Les États-Unis ont annoncé lundi une offensive diplomatique majeure contre la Cour pénale internationale (CPI), leur bête noire, accusée de « menacer » les Américains, promettant de nouvelles sanctions et appelant leurs partenaires à s'en retirer.

« À l'heure où nous parlons, la CPI et ses alliés mènent une guerre contre notre pays, non pas à coups de balles ou de missiles, mais à coups de statuts, de traités et de la force de ce qu'on appelle le +droit international+ », a déclaré le secrétaire d'Etat américain, Marco Rubio, à travers un message vidéo sur X, une tribune dans le Wall Street Journal et un communiqué. « Le danger que représente cette cour internationale n'a cessé de croître. Aujourd'hui, elle menace tous les aspects de notre système politique et juridique », a-t-il poursuivi. Il a encore affirmé que « si nous restons les bras croisés, nous serons tous à la merci de juges étrangers situés à des milliers de kilomètres de là, exposés au risque constant d'être poursuivis, voire emprisonnés, pour le soi-disant crime d'avoir défendu leur propre pays ». Le département d'État a dit examiner « un large éventail de mesures, notamment des interdictions de voyage, des révocations de visas, un renforcement des sanctions à l'encontre de la CPI et des organisations qui lui sont affiliées, ainsi que des pressions diplomatiques exercées sur d'autres pays pour qu'ils se retirent de la CPI », selon un responsable sous couvert de l'anonymat. « Ces appels visent à persuader les pays qui sont actuellement parties au Statut de Rome de se retirer de la CPI et de cesser tout soutien financier à la Cour », a-t-il dit. Par ailleurs, Washington appelle les pays qui, à l'instar des Etats-Unis, ne sont pas parties au Statut de Rome à mobiliser leurs réseaux diplomatiques pour prendre des mesures similaires, estimant qu' « aucune option diplomatique n'est écartée dans cette campagne visant à démanteler la menace posée par la CPI contre les Américains ».

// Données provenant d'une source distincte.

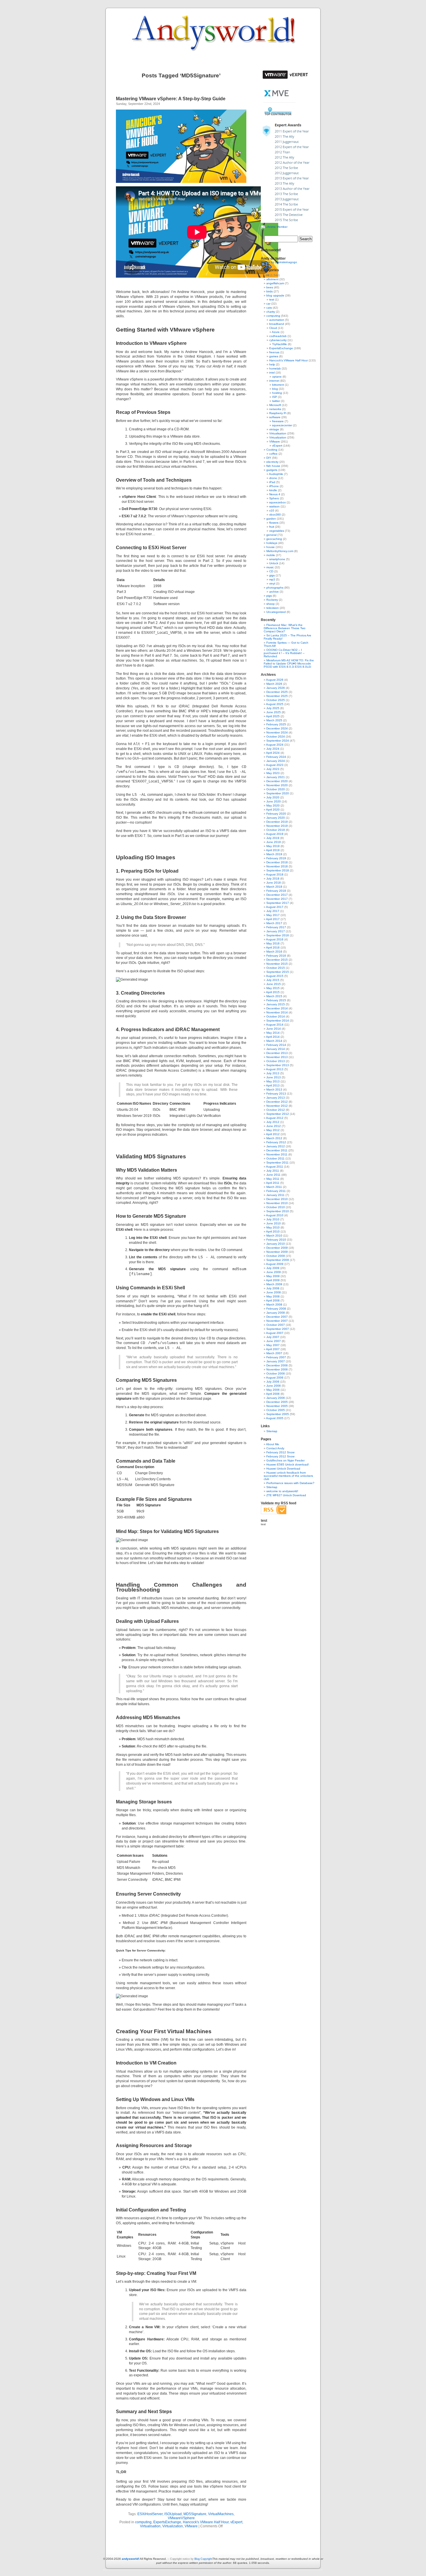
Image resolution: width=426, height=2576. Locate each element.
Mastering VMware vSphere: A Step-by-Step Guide (170, 98)
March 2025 (274, 720)
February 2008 (276, 1308)
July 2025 (272, 708)
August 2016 (274, 939)
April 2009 (273, 1280)
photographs (274, 587)
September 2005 (277, 1414)
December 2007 (277, 1316)
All (267, 275)
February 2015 (276, 1000)
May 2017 (273, 915)
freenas (274, 352)
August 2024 (274, 744)
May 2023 (273, 773)
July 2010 (272, 1219)
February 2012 (276, 1142)
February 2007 (276, 1357)
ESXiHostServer (150, 2514)
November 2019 (277, 825)
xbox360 (275, 514)
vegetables (276, 530)
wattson (274, 506)
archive (274, 591)
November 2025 (277, 696)
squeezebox (277, 502)
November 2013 (277, 1057)
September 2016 (277, 935)
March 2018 (274, 886)
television (272, 607)
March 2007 (274, 1353)
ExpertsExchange (167, 2522)
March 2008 (274, 1304)
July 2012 (272, 1122)
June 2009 (273, 1272)
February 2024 (276, 756)
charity (270, 311)
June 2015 (273, 984)
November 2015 (277, 963)
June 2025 (273, 712)
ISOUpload (173, 2514)
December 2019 (277, 821)
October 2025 (275, 700)
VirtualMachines (221, 2514)
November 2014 (277, 1012)
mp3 (272, 579)
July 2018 (272, 878)
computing (143, 2522)
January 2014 (275, 1049)
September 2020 (277, 793)
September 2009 (277, 1259)
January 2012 (275, 1146)
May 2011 (272, 1178)
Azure (276, 332)
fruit (271, 526)
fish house (273, 465)
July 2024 (272, 748)
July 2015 (272, 980)
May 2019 (273, 846)
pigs (269, 595)
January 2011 (275, 1195)
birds (269, 291)
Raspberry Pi (277, 413)
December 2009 (277, 1247)
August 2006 (274, 1377)
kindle (273, 490)
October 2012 (275, 1109)
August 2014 (274, 1024)
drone (273, 478)
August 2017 (274, 907)
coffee (273, 453)
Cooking (271, 449)
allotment (272, 279)
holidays (271, 543)
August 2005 (274, 1418)
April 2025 (273, 716)
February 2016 (276, 955)
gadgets (271, 469)
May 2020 (273, 805)
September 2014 (277, 1020)
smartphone (277, 559)
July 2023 (272, 769)
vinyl (272, 583)
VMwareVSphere (181, 2518)
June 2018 (273, 882)
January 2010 (275, 1243)
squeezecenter (282, 425)
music (270, 567)
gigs (272, 575)
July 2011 (272, 1170)
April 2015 (273, 992)
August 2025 (274, 704)
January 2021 (275, 777)
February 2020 (276, 813)
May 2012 (273, 1130)
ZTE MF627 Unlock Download (286, 1495)
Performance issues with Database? (290, 1483)
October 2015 (275, 967)
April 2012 (273, 1134)
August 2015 (274, 975)
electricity (272, 461)
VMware (191, 2526)
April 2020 (273, 809)
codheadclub (278, 336)
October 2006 (275, 1373)
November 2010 (277, 1203)
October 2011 (275, 1158)
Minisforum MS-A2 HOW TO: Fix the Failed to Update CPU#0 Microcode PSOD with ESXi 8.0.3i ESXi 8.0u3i (289, 663)
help (272, 364)
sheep (270, 603)
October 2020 (275, 789)
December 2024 (277, 728)
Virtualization (172, 2526)
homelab (275, 368)
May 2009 (273, 1276)
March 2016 (274, 951)
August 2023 (274, 765)
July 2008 (272, 1288)
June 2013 (273, 1077)
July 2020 (272, 797)
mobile (270, 555)
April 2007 (273, 1349)
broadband (276, 323)
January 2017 (275, 931)
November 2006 (277, 1369)
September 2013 (277, 1065)
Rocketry (272, 599)
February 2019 (276, 858)
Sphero (274, 498)
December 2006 (277, 1365)
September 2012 (277, 1113)
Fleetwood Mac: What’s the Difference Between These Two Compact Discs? (284, 628)
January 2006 (275, 1397)
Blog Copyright (203, 2558)
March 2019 (274, 854)
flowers (273, 522)
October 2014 (275, 1016)
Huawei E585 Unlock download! (287, 1464)
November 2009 (277, 1251)
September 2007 (277, 1328)
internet (274, 380)
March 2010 (274, 1235)
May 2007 (273, 1345)
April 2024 (273, 752)
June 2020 (273, 801)
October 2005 (275, 1410)
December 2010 (277, 1199)
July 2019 (272, 838)
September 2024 (277, 740)
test (271, 299)
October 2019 (275, 829)
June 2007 (273, 1341)
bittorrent (278, 384)
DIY (268, 457)
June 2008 (273, 1292)
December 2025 (277, 691)
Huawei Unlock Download (283, 1468)
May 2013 (273, 1081)
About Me (272, 1444)
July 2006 (272, 1381)
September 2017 (277, 902)
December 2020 (277, 781)
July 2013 (272, 1073)
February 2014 (276, 1044)
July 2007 (272, 1337)
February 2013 (276, 1093)
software (275, 417)
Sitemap (271, 1431)
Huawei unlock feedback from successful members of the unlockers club (288, 1476)
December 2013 (277, 1053)
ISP (274, 396)
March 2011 (274, 1186)
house (270, 547)
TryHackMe (279, 344)
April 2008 (273, 1300)
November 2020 (277, 785)
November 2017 (277, 898)
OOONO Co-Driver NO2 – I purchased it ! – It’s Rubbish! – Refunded (284, 653)
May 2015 (273, 988)
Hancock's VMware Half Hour (206, 2522)
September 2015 (277, 971)
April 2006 (273, 1393)
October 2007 (275, 1324)
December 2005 (277, 1401)
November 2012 (277, 1105)
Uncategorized (276, 611)
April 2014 (273, 1036)
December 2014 (277, 1008)
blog (275, 388)
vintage (274, 429)
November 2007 (277, 1320)
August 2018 (274, 874)
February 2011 (276, 1191)
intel (272, 372)
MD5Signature (194, 2514)
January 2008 (275, 1312)
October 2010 (275, 1207)
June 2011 (273, 1174)
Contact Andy (275, 1448)
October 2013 (275, 1061)
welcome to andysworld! (282, 1491)
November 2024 (277, 732)
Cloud (273, 327)
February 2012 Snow (280, 1452)
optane (277, 376)
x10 (271, 510)
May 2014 (273, 1032)
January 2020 (275, 817)
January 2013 (275, 1097)
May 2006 (273, 1389)
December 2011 (276, 1150)
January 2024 (275, 760)
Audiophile (276, 474)
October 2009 (275, 1255)
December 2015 (277, 959)
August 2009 (274, 1264)
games (273, 356)
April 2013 (273, 1085)
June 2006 (273, 1385)
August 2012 (274, 1117)
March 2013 (274, 1089)
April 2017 (273, 919)
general (271, 534)
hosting (277, 392)
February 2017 (276, 927)
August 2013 (274, 1069)
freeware (278, 421)
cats (269, 307)
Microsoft (275, 405)
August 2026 (274, 679)
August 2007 (274, 1333)
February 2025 (276, 724)
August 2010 (274, 1215)
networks (275, 409)
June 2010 (273, 1223)
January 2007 (275, 1361)
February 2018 (276, 890)
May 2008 (273, 1296)
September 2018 (277, 870)
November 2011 (276, 1154)
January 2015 (275, 1004)
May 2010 (273, 1227)
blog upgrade (275, 295)
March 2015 (274, 996)
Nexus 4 (274, 494)
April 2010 (273, 1231)
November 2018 (277, 866)
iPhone (274, 486)
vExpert (236, 2522)
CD (271, 571)
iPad (272, 482)
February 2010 (276, 1239)
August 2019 (274, 833)
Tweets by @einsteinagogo (279, 262)
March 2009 (274, 1284)
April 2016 (273, 947)
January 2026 (275, 687)
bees (269, 287)
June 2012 (273, 1126)
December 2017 (277, 894)
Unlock (273, 563)
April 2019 (273, 850)
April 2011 (272, 1182)
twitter (276, 401)
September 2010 (277, 1211)
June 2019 (273, 842)
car (268, 303)
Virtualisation (150, 2526)
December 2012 (277, 1101)
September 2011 (277, 1162)
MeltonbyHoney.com (279, 551)
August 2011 (274, 1166)
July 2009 (272, 1268)
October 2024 (275, 736)
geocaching (274, 538)
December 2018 (277, 862)
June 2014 (273, 1028)
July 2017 (272, 911)
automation (276, 319)
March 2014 (274, 1040)
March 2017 (274, 923)
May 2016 (273, 943)
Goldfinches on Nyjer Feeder (285, 1460)
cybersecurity (278, 340)
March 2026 (274, 683)
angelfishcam (275, 283)
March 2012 (274, 1138)
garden (271, 518)
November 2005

Les relations entre l'administration Trump et la CPI, qui siège à La Haye, sont exécrables et plusieurs magistrats de la cour, dont le procureur général, font déjà l'objet de sanctions. Celles-ci interdisent notamment aux juges d'entrer aux Etats-Unis et bloquent toute transaction immobilière ou financière avec eux dans la première économie mondiale. Ces sanctions constituent en majorité une réponse aux enquêtes menées par la CPI à l'encontre d'Israël, allié des États-Unis. La cour a notamment émis en 2024 des mandats d'arrêt contre le Premier ministre israélien, Benjamin Netanyahu. L'inimité de Washington contre la CPI n'est pas l'apanage de l'administration Trump : de précédents gouvernements américains démocrates avaient eux aussi fustigé la Cour.

Plainte des juges

Trois juges de la CPI sanctionnés par l'administration Trump ont déposé plainte en juin contre le président et plusieurs hauts responsables américains, faisant valoir que les mesures prises à leur encontre étaient illégales. Dans une plainte déposée à New York, la juge canadienne Kimberly Prost, l'Ougandaise Solomy Balungi Bossa et la Béninoise Reine Adélaïde Sophie Alapini-Gansou ont affirmé que ces sanctions visaient à « exercer une pression extrajudiciaire ». Outre Donald Trump, la plainte vise aussi le chef de la diplomatie américaine Marco Rubio et le ministre des Finances Scott Bessent.

Créée en 2002, la CPI poursuit des individus accusés des pires atrocités telles que les crimes de guerre, les crimes contre l'humanité et le génocide. Ni Israël ni les Etats-Unis n'adhèrent au traité international ayant institué la CPI, tout comme la Russie dont le président Vladimir Poutine fait l'objet d'un mandat d'arrêt depuis mars 2023.